77 followers orbiting around me in the Twitterverse.
And even 31 dedicated readers on this here blog.
But if asked to name my closest friends, I could count them all on my ten slightly-pudgy fingers.
And my absolute best friends in the world? Well that's only a select few.
One of whom is Rebecca Kasa, who has far too much blackmail material to ever be cut loose. And we can't forget Kevin Deluca, who I would frankly be afraid to leave to his own devices. ;-)
The point is that between Facebook, Twitter and the other numerous social media sites that clog up my free time, more than a few people have access to details of my life that I'd never share with them in a casual conversation.
It's become so easy in this day and age to be on autopilot accepting friend requests. To not think for a minute about the larger implications of opening up your photos, your statuses, your friend-to-friend contacts to the prying eyes of almost strangers.
And that includes those who were friends in the not-too-distant past.
There is an obvious taboo associated with de-friending. But why?
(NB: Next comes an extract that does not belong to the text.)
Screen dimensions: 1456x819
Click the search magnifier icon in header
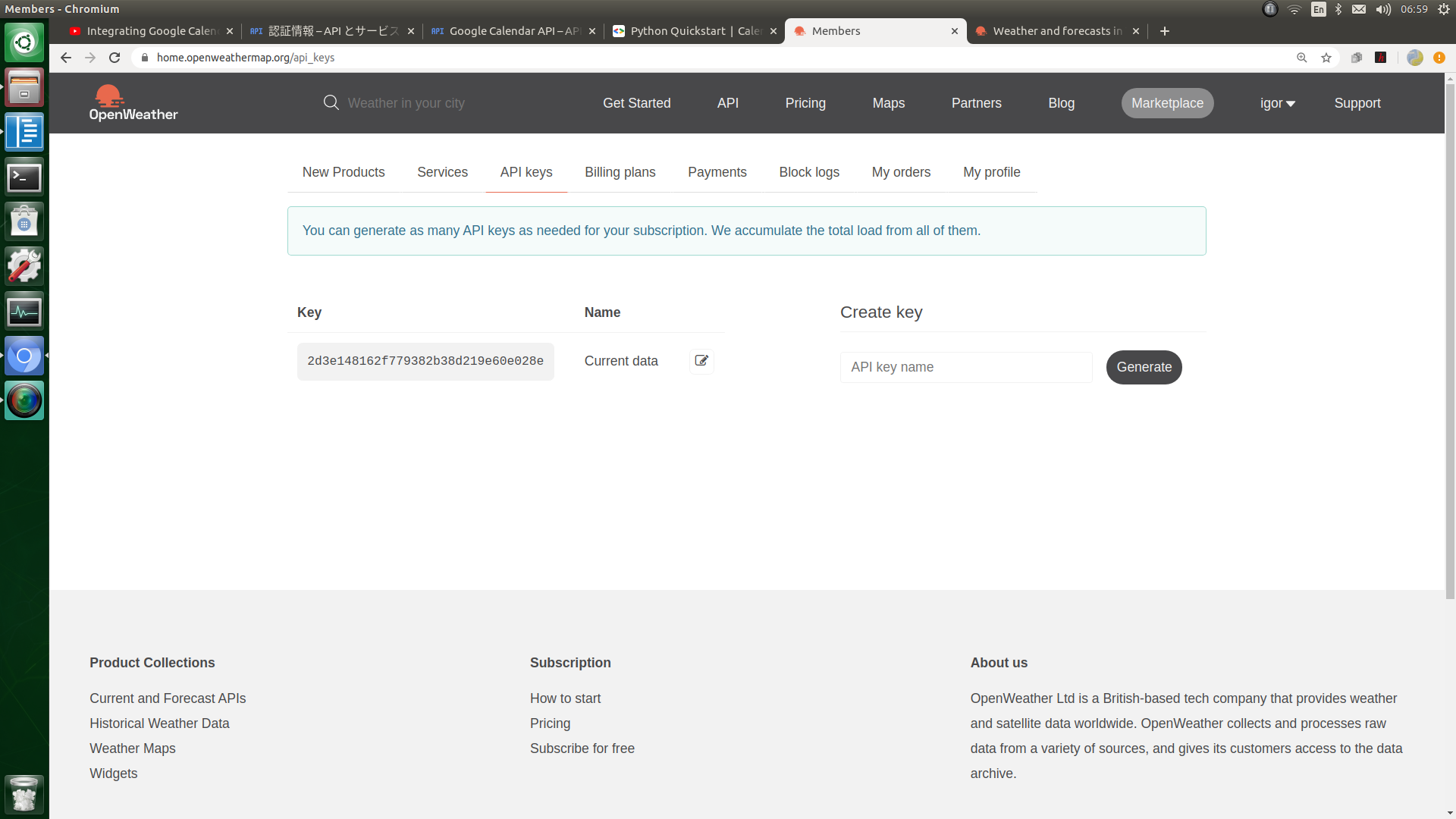point(331,102)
Probably because there's a lot less drama in simply hiding someone from your newsfeed than completely evicting them from your Facebook world.
But I'm writing today in support of home foreclosure.
No, I haven't recently engaged in a friend feed purge.
But tomorrow does mark the one-month anniversary of my college graduation, and darn it, I'd like to show I've learned something.
So here it is.
Friendships don't have to last forever.
Did you hear that?
That was the actual physical shudder I experienced typing out that sentence.
Because it's a scary thought!
Who's going to keep me company in my old age if I start burning bridges at age 22? At 22 I can't even predict who drinks enough milk to be strong enough to support me in my old age!
But I think even at 22, or 27, or 19, or any age for that matter, I know in my heart what is healthiest for me as a human being. And as I'm growing up, I need to continue to understand that not every person that comes into my life is meant to be in it forever.
My very good friend Monica shared a thought with me recently as I puzzled over this blog topic.
"People come into your life for a reason, as season or a lifetime.
When you figure out which one it is, you will know what to do for each person."
I write this post not trying to make us all into back-stabbing, ungrateful little friend ditchers, but to, instead, help us all out on our search for self-identity.
I recently learned that as heartbreaking as it is at the time, sometimes creating distance between yourself and an old friend is exactly what you need to do to move forward.
We need space to grow, to flex our personality muscles and stretch ourselves across old boundaries.
And so, tonight, I leave you with the thought that you can't let Mark Zuckerberg forever rule your life with his blasted friend count.
Do what you need to do for you. And trust yourself.
It will all be okay in the end. And if it's not okay, it's not the end.